# 65 tri-power



## orelog (Dec 21, 2011)

I have a 1965 stock tri-power manifold and carbs. Does anyone know what the CFM of this set up is? I am thinking about the Performer RPM manifold with a 650 Holley spread bore. My cam is the Comp 275 DEH that runs from 1500-6000. Any thoughts?


----------



## leeklm (Mar 11, 2012)

Some would say about 800 CFM when properly tuned. Why are you converting, issues with the Tripower? I had a 650cfm Holley Double pump on a relatively stock 400 and it ran ok, but my Qjet runs much better. I think the 650cfm was somewhat on the small end for a 400. 

With that said, I am keeping my eyes open for a tripower (which my car came with), so if you are selling... Shoot me a PM 

From my general 4bbl experience, I would go with a Qjet and a factory cast manifold, unless you are going for less weight and looks with the Aluminum manifold


----------



## orelog (Dec 21, 2011)

*1965 Tri-Power*

Thanks for the info. I am not abandoning the tri-power, just looking at options and trying to get more info on the triple carb set up.


----------



## Rukee (Feb 8, 2007)

The Tri-Power will out flow the 4bbl. If it didn't it wouldn't be an added performance option to the stock 4bbl.


----------



## geeteeohguy (Feb 2, 2008)

If you are looking to de-tune your engine, a 650 Holley and a Performer intake is a good start. You will get a significant reduction in power. Is that your goal? Tripower is not for everybody....it produces quite a jolt when the outer carbs are opened up, and coffee has been known to be spilled on occasion. On the other hand, if you want performance, keep the tripower. Good for about 30hp over a comparable 4bbl set up. With no real down side.


----------



## rickm (Feb 8, 2012)

i like most pontiac enthusiasts love the tri-power set up. ive had it both ways. my '64 bobcat tri-power used to give passengers whiplash. but make no mistake, a properly set up 4bbl. will give any tri-power set up a run for its money. rickm.


----------



## BearGFR (Aug 25, 2008)

orelog said:


> ...I am thinking about the Performer RPM manifold with a 650 Holley spread bore...


If you're looking to take a bunch of power out of the car because it's too frightening to drive like it is, that's a good way to do it. 


Seriously, you must be considering this swap for some reason. Mind sharing what it is?

Bear


----------



## orelog (Dec 21, 2011)

*Tri-Power*

Bear, I am trying to match the best intake/carb set up for the cam I have for the motor. The cam is the 275DEH from comp cams. As a young man I bought a brand new 1965 GTO off of the showroom floor. It was a 4bbl - auto. I later bought a tri-power set up from the dealer and installed it on the car. Being young and inexperienced I didn't know about mismatching cam and carbs.
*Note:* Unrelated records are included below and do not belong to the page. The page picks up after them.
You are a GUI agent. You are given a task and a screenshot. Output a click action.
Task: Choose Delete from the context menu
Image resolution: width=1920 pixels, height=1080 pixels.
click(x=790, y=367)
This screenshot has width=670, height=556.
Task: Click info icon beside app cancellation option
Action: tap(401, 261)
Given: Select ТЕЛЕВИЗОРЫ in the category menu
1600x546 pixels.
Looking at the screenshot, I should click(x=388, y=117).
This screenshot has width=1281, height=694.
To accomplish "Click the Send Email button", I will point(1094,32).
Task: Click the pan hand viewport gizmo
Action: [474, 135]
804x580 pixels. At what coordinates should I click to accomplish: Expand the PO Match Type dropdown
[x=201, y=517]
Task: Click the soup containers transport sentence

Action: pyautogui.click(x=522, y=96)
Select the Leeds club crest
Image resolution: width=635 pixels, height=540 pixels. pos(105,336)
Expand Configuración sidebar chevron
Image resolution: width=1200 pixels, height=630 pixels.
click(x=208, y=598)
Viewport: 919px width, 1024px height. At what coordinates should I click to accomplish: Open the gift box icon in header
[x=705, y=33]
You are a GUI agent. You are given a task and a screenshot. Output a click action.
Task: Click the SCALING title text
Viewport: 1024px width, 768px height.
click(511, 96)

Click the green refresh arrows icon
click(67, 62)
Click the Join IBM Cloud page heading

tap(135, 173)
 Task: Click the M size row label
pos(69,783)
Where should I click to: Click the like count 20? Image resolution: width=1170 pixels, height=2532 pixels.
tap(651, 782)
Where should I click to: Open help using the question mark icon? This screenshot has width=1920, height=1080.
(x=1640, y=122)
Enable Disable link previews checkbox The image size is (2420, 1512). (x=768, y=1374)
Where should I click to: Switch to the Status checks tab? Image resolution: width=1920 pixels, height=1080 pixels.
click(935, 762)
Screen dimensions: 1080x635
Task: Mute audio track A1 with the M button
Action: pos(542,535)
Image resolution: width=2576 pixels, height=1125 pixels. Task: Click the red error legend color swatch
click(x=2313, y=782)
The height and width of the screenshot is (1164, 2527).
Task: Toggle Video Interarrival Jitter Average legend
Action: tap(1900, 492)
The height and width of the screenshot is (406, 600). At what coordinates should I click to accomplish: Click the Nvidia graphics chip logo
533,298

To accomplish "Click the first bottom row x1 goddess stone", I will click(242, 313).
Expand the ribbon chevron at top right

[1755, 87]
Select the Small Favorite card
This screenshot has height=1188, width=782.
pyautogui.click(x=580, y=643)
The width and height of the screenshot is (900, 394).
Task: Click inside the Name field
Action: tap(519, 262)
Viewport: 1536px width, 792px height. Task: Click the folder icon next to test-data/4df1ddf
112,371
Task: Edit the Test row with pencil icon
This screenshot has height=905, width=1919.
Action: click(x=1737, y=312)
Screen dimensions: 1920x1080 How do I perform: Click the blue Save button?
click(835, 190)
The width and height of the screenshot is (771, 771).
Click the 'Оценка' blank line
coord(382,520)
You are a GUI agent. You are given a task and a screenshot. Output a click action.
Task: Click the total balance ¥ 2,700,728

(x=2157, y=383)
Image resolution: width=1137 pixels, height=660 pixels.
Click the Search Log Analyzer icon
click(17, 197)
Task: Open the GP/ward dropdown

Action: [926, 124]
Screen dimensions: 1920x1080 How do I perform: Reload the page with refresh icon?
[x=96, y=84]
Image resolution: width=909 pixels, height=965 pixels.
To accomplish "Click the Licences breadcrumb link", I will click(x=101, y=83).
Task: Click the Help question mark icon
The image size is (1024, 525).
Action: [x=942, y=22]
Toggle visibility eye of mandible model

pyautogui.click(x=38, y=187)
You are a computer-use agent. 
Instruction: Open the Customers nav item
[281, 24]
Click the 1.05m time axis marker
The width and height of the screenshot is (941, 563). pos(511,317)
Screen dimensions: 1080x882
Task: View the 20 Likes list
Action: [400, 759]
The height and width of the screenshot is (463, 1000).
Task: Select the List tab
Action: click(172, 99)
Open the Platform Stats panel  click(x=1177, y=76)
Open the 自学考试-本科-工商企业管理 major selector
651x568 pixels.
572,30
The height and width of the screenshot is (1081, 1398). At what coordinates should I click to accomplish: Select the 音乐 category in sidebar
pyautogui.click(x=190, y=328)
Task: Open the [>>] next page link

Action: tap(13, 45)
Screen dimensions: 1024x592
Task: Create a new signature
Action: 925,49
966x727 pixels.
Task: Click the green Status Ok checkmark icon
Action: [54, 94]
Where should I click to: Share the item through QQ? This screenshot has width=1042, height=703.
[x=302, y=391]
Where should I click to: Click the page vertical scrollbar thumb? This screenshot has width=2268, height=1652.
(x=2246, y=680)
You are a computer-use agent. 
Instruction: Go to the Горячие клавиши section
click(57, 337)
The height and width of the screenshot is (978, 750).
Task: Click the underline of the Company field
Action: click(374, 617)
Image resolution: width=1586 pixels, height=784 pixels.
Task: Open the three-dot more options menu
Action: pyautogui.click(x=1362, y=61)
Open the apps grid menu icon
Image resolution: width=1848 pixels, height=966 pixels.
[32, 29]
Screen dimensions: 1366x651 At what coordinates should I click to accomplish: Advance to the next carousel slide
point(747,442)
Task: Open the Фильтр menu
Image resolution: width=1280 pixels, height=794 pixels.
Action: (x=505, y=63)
Now I have a '67 400 to go in my '65 GTO and am leaning on the input from a lot of Pontiac guys that have used different combinations with the Poncho motor. I would also like to save some weight with an aluminum manifold. I think that with the feedback from the forum I will stick with the stock tri-power.


----------



## orelog (Dec 21, 2011)

*Tri-Power*

Or, how about dual quads!!!!??


----------



## Rukee (Feb 8, 2007)

If you think Tri-Power is bad on gas just install dual quads!! :lol:
Seriously though, just keep the Tri-Power, it's fast and factory correct giving more of a "Wow" factor. If you want to install something, get the factory cam for the Tri-Power.


----------



## geeteeohguy (Feb 2, 2008)

Tripowers are great on gas if you keep your foot out of the end carbs.....Good choice, orelog. You can jet the carbs up or down to match your cam and keep the trips. My '65 came with trips, and I've run nothing else on the car for the past 30 years of driving it. It's a great set-up. Try it, you'll like it!!


----------



## Tom L (Aug 11, 2011)

Hello all. Say can someone explain why Pontiac went to the bigger center bore carb in 66? I've always had 64's and now have a 65 tri power on a mismatched motor still using the 64 and earlier small bore center carb. I tried to find the weight of the 66/67 thinking that may be why the bigger bore but no weights listed in my book after 65. As for HP they all were(65-66-67-68)360 @ 10.75 comp with tri power except the 64 with same comp/carbs was only 348 and the 69 with same comp and carbs 366(oval port ex maybe). I have not researched cams so am thinking thats where they made the hp gains. I know about the valve angle changes in 67 but still the 67-68 is rated at 360 hp. A couple other changes are curious too; the 12 to 10 bolt intakes and the 8 to 10 bolt water pump? Oh yeah, whats a GTO with out Tri Power? Both Ford and Chrysler tried it but never gained the mystic of the GTO! And I new of early 60's big Pontiacs with trips but still when the GTO came out, well it's like pockets on shirts. Tom


----------